Initially Derrida comes to mind from “Structure, Sign, and Play.” Describing the “rupture” from a metaphysical “center,” he notes, “The concept of centered structure is in fact the concept of a freeplay based on a fundamental ground, a freeplay which is constituted upon a fundamental immobility and a reassuring certitude, which is itself beyond the reach of the freeplay” (248). In other words, a sort of grounding or centering –as I read it, a fundamental axiom or assumption of what “is” is–stabilizes and gives definition to the “freeplay” and wobbly arbitrariness of language.
But, with this rupture, Derrida argues, “it was probably necessary to begin to think that there was no center, that the center would not be thought in the form of a being-present, that the center had no natural locus, that it was not a fixed locus but a function, a sort of non-locus in which an infinite number of sign-substitutions came into play” (260). One sees beyond the painted veil into the functioning of centering and its connection to freeplay.
While this may be terrifying on the one hand–I’m struck, for instance, by Nietzsche’s description of “the horizon of the infinite” of a bird drifting over a landless ocean in The Gay Science–Derrida also seems to ascribe a positive. As he writes, “If totalization no longer has any meaning, it is not because the infinity of a field cannot be covered by a finite glance or a finite discourse, but because the nature of the field—that is, language and a finite language—excludes totalization” (260). The “floating signifier”and recurrent, non-centered center allows one to focus more on play and less on limitation, as I read it, bringing a center into being from relation, instead of the other way around.
And, if anything, metaphor is based on relation. And here, Shelley’s “A Defense of Poetry” feels pertinent. Distinguishing between “synthesis” (which he pairs with the Greek to poiein or “making”) and “analysis” (logizein or “reasoning”), he argues that poetry is more firmly grounded in the former, with the poet vocalizing and inventing new relations across words or ideas. Much as modern research seems to argue with non-lateral thinking, Shelley argues that for poets, “Their language is vitally metaphorical; that is, it marks the before unapprehended relations of things and perpetuates their apprehension” (512). This usage, itself, gives life to language, bringing out new connections and “categories.”
Heidegger argues similarly, though in a different way, contrasting techne and cultiver with poeisis. He emphasizes a “bringing forth” and building. One can either “enframe” and impose being on things through the imposition of a technocratic usage of language, or one can”dwell poetically” through the fourfold flowering of concept and material, diffused through actants beyond the human alone.

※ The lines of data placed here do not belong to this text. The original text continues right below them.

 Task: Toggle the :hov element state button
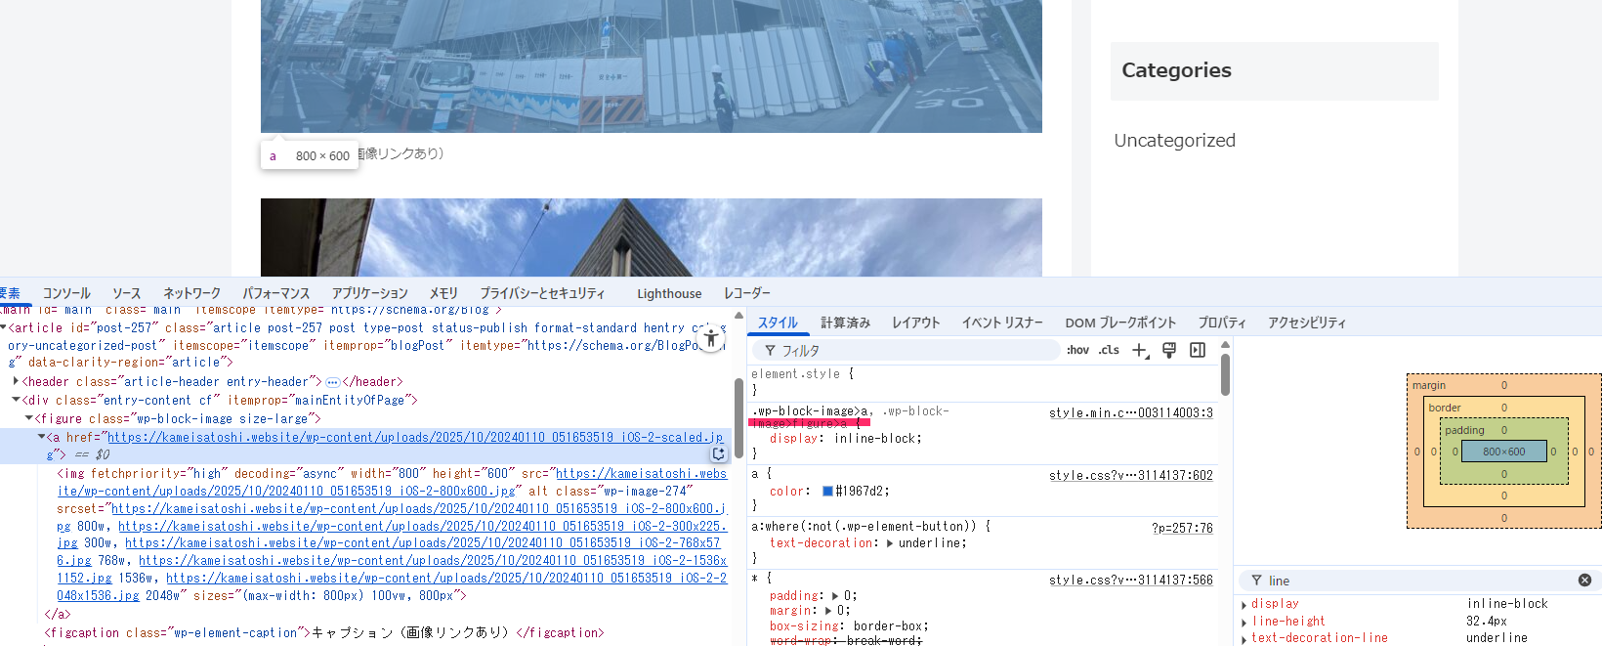[x=1077, y=350]
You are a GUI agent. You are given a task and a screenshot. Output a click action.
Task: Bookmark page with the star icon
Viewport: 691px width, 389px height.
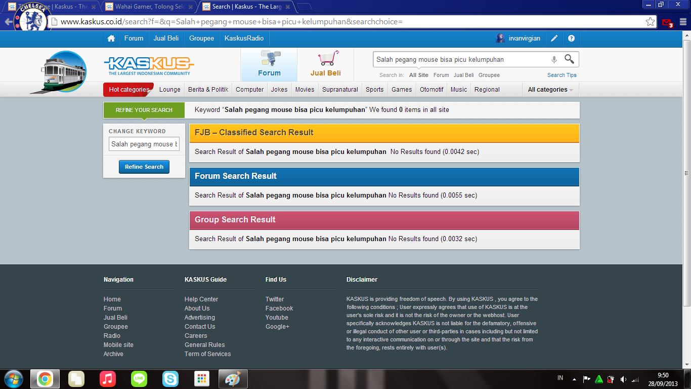point(650,22)
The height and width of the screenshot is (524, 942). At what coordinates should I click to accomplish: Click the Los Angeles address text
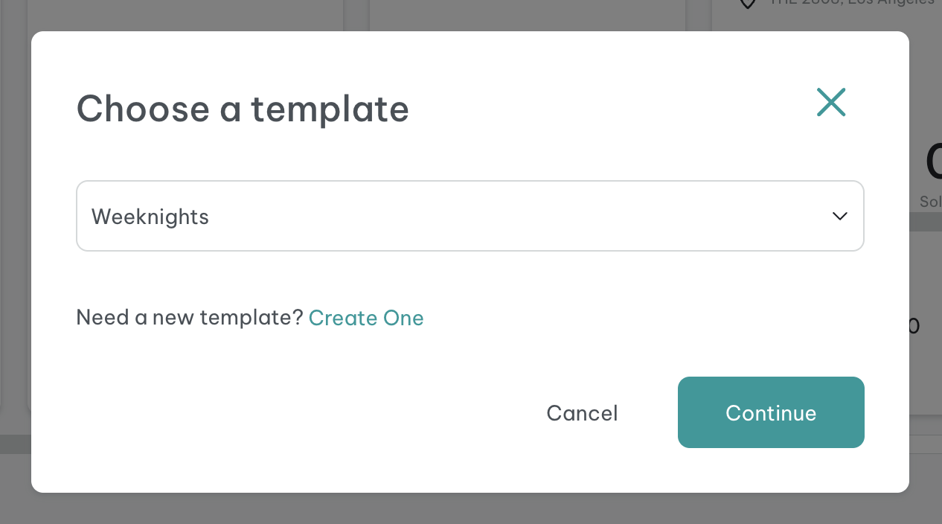852,3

As another connection, I can see the connection between early Wittgenstein and other logic-driven, positivist philosophers of language and late Wittgenstein with his “language games.” As the Frege-Geach problem shows, our language and language-based systems, from ethics to epistemology, are messy without set connections. They are, in a way, always metaphorical. As Nietzsche writes in On Truth and Lie, “We believe that we know something about the things themselves when we speak of trees, colors, snow, and flowers; and yet we possess nothing but metaphors for things — metaphors which correspond in no way to the original entities.” For Nietzsche, metaphor is epistemic.
Cicero, then, evokes the freedom of language through the flexibility of metaphor. Language, like any game, is procedural, but also like any game, freedom exists within those procedures. And more importantly, I think that rhetorical freedom allows the poetic (in the Greek sense of “bringing forth” or “building”) quality of language. Threading the sounds, syntax, rhythm, and cultural links of language together in new ways, the rhetor breathes live in language and builds new language.
To me, this play is what truly distinguishes the rhetor and logician.